Moïse était profondément aimé de Dieu, et c’est précisément pour cela qu’il était profondément humble. Et parce qu’il était humble, il pouvait s’avancer avec audace devant Dieu. L’humilité et l’audace ne se contredisent pas. Seul celui qui connaît Dieu en profondeur peut prononcer ces mots.
Que je trouve grâce à tes yeux
En lisant Exode 33, on comprend à quel point Moïse était humble, à quel point il faisait confiance à Dieu, à quel point il était aimé de Dieu. Et c’est précisément parce qu’on le comprend que l’on peut se surprendre à penser :
« Comparé à Moïse, je suis bien peu de chose. Je ne suis pas humble. Est-ce que je fais vraiment confiance à Dieu ? Je n’en suis même pas sûr. Le dimanche, je viens au culte, mais le lundi, je me laisse de nouveau emporter par les plaisirs de ce monde. Je ne peux certainement pas demander à Dieu : “Que je trouve grâce à tes yeux.” »
Pourtant, si Moïse pouvait dire « Que je trouve grâce à tes yeux », ce n’est pas parce qu’il était extraordinaire. C’est l’inverse : c’est parce que Dieu l’avait aimé en premier.
Exode 33 : 17
17. L'Éternel dit à Moïse : Je ferai encore cela que tu as demandé, car tu as trouvé grâce à mes yeux, et je te connais par ton nom.
C’est Dieu qui est toujours premier.

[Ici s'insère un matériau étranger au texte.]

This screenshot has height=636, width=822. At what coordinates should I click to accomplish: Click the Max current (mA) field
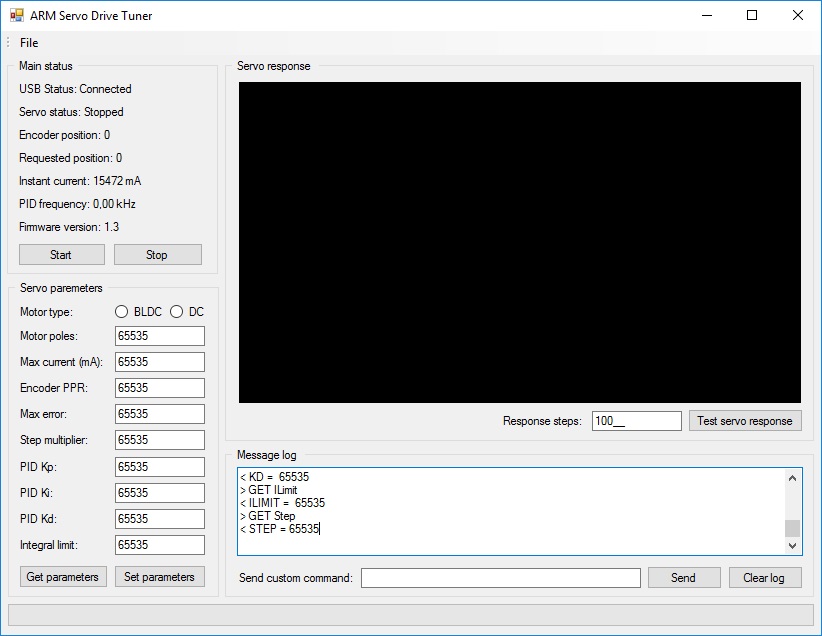tap(160, 362)
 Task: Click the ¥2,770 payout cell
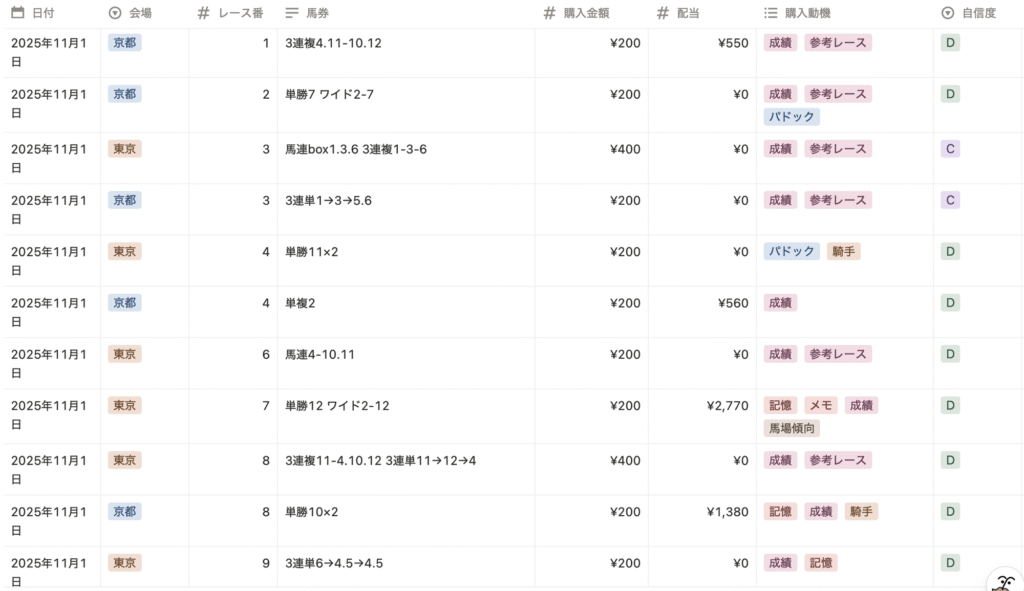pos(726,405)
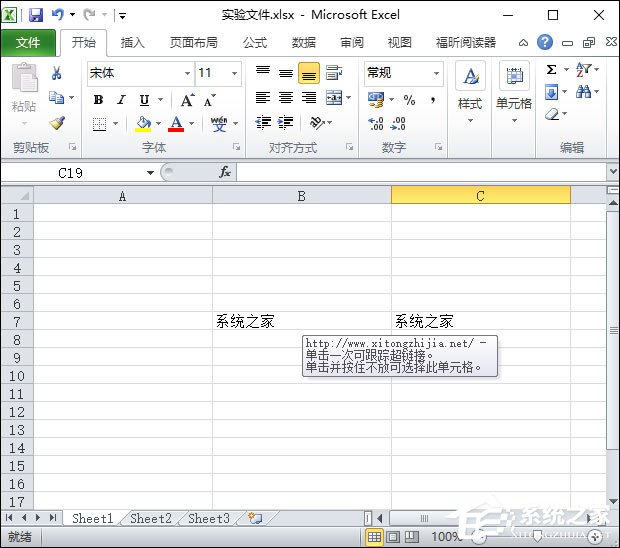Click the Cut scissors icon

point(57,73)
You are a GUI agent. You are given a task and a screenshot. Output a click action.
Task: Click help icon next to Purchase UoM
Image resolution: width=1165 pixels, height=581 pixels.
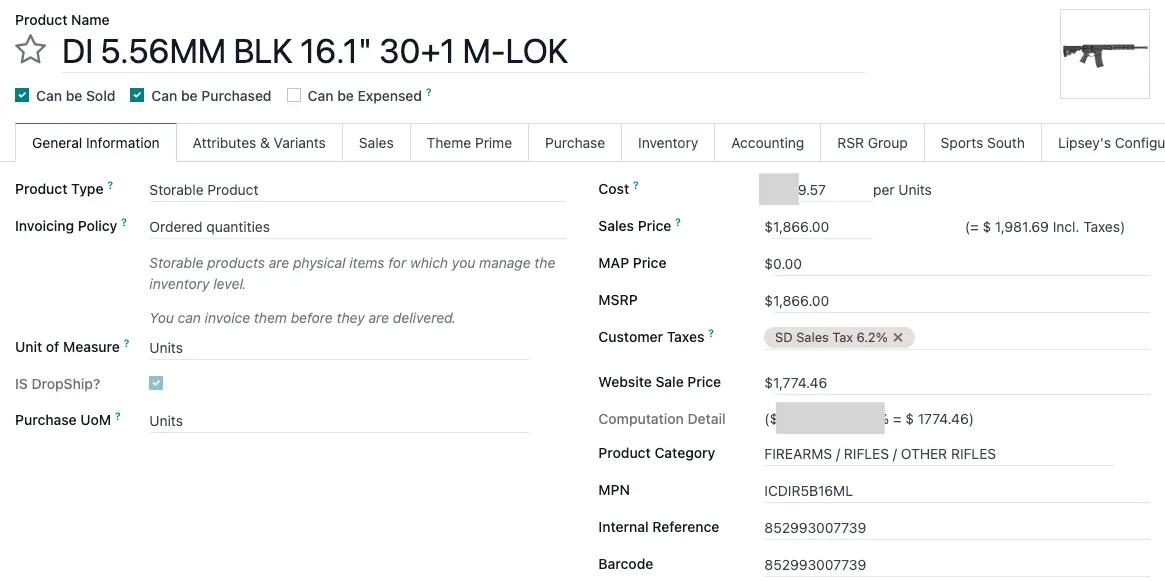point(118,417)
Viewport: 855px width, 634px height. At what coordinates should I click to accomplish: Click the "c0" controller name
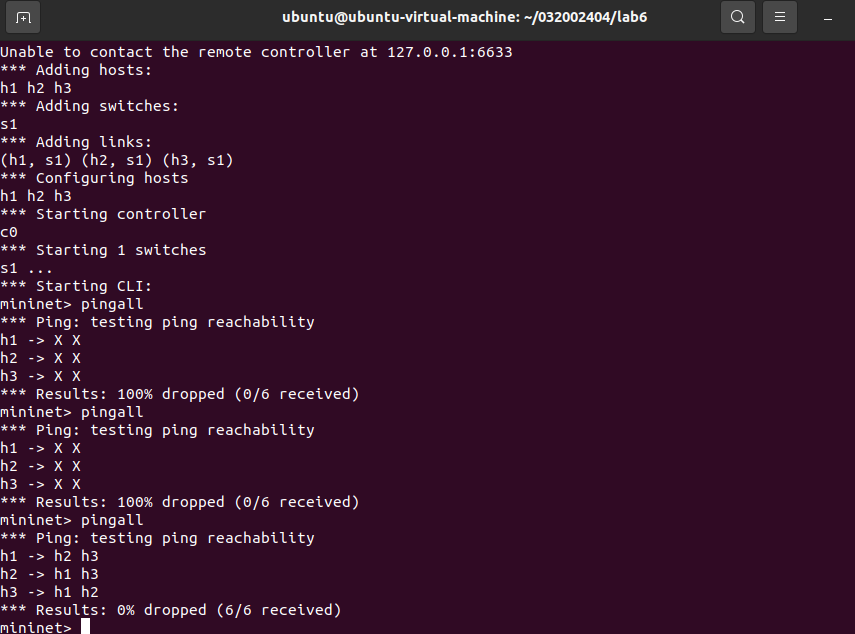9,232
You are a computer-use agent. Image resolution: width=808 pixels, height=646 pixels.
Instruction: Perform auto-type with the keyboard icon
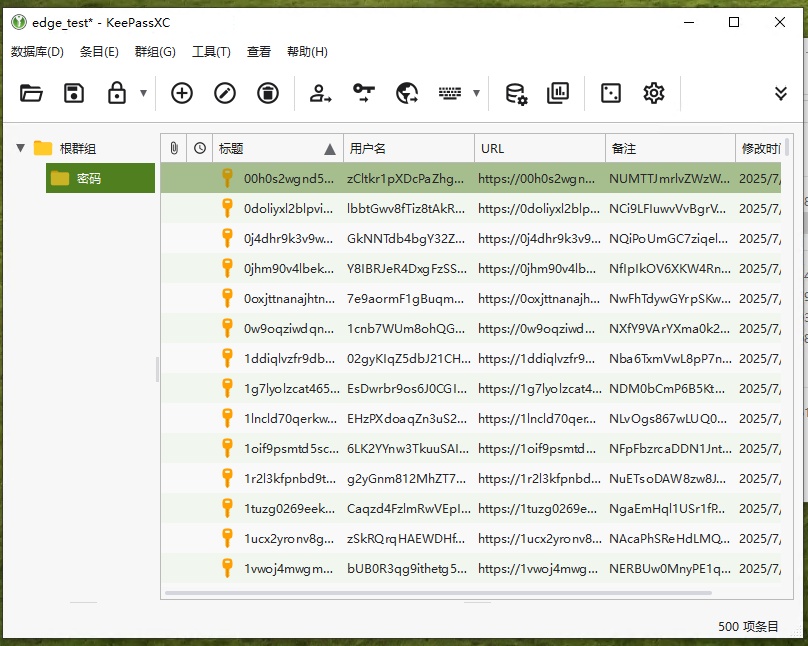click(x=450, y=92)
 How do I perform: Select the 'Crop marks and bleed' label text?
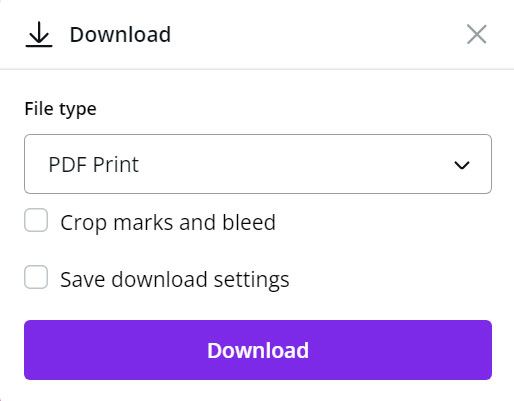[168, 222]
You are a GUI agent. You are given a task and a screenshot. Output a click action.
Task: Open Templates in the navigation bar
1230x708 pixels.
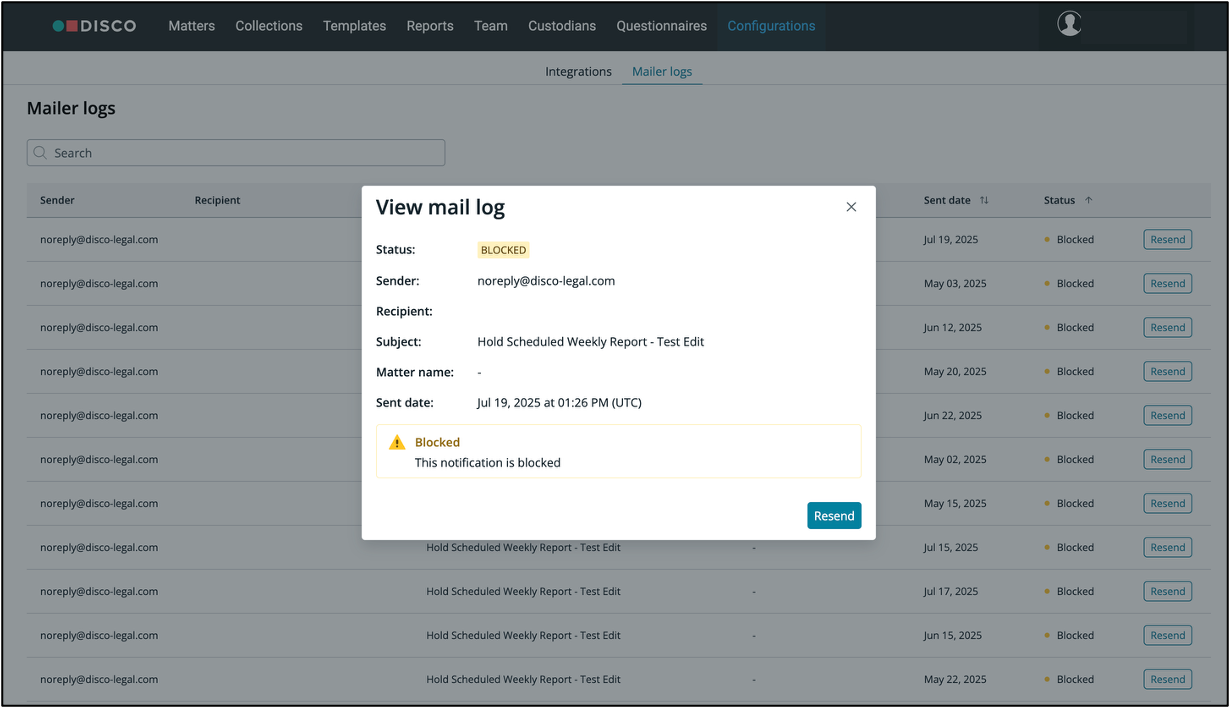tap(354, 26)
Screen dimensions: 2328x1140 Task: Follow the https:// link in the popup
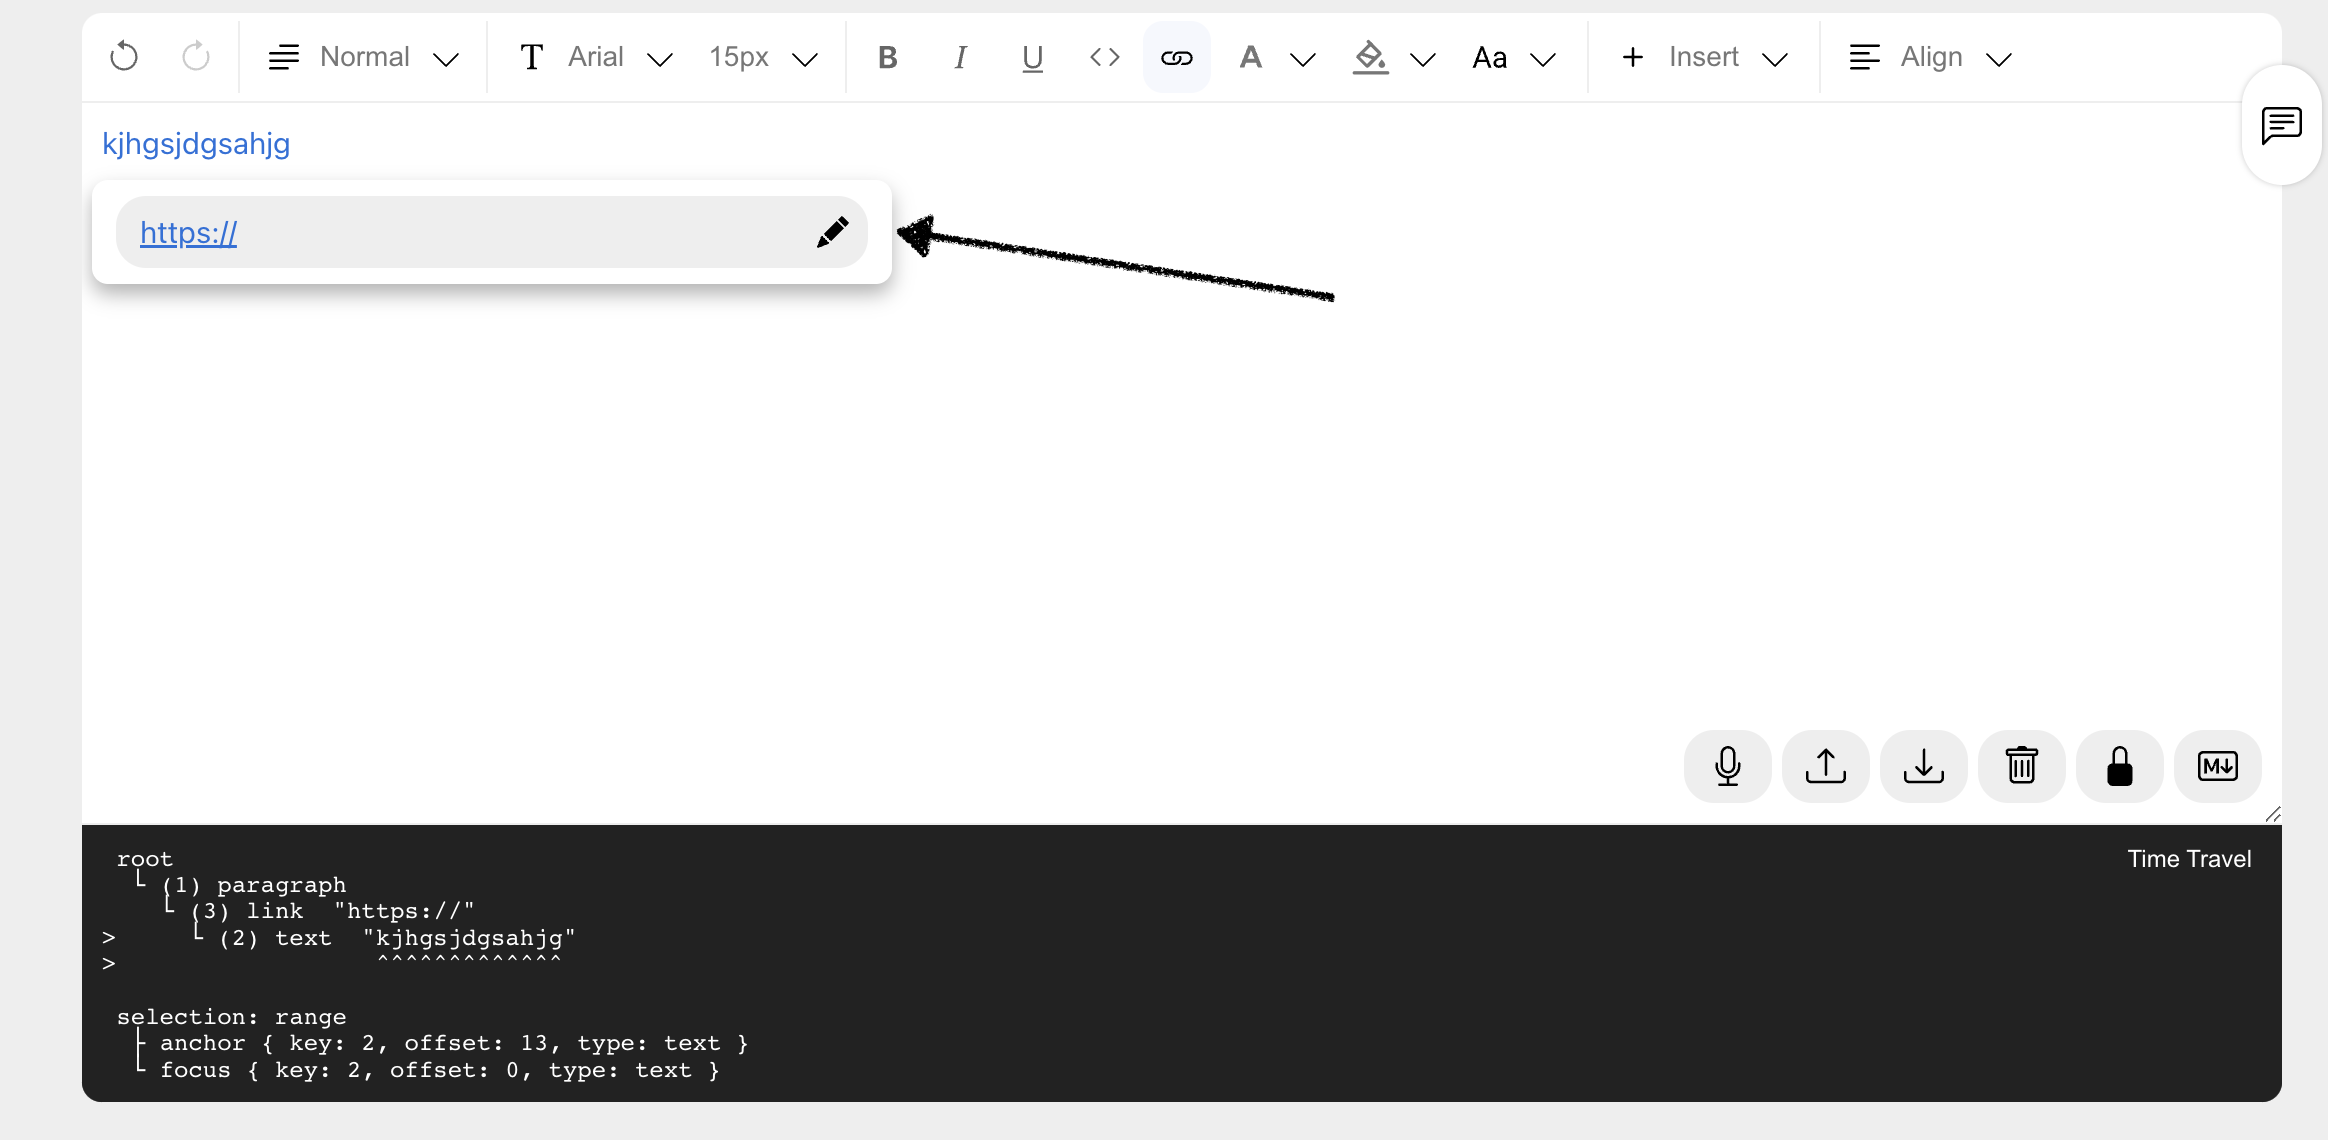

Parce que Dieu avait dit en premier : « Je te connais », Moïse pouvait répondre à cette parole et avancer avec assurance.
La grâce de Dieu ne repose pas sur les efforts humains. Les sectes exigent des hommes qu’ils se conforment à certaines règles pour être sauvés, qu’ils fassent des dons, qu’ils obéissent à leurs dirigeants. Elles font peser sur les hommes le poids de l’effort humain. Mais la Bible ne dit pas cela.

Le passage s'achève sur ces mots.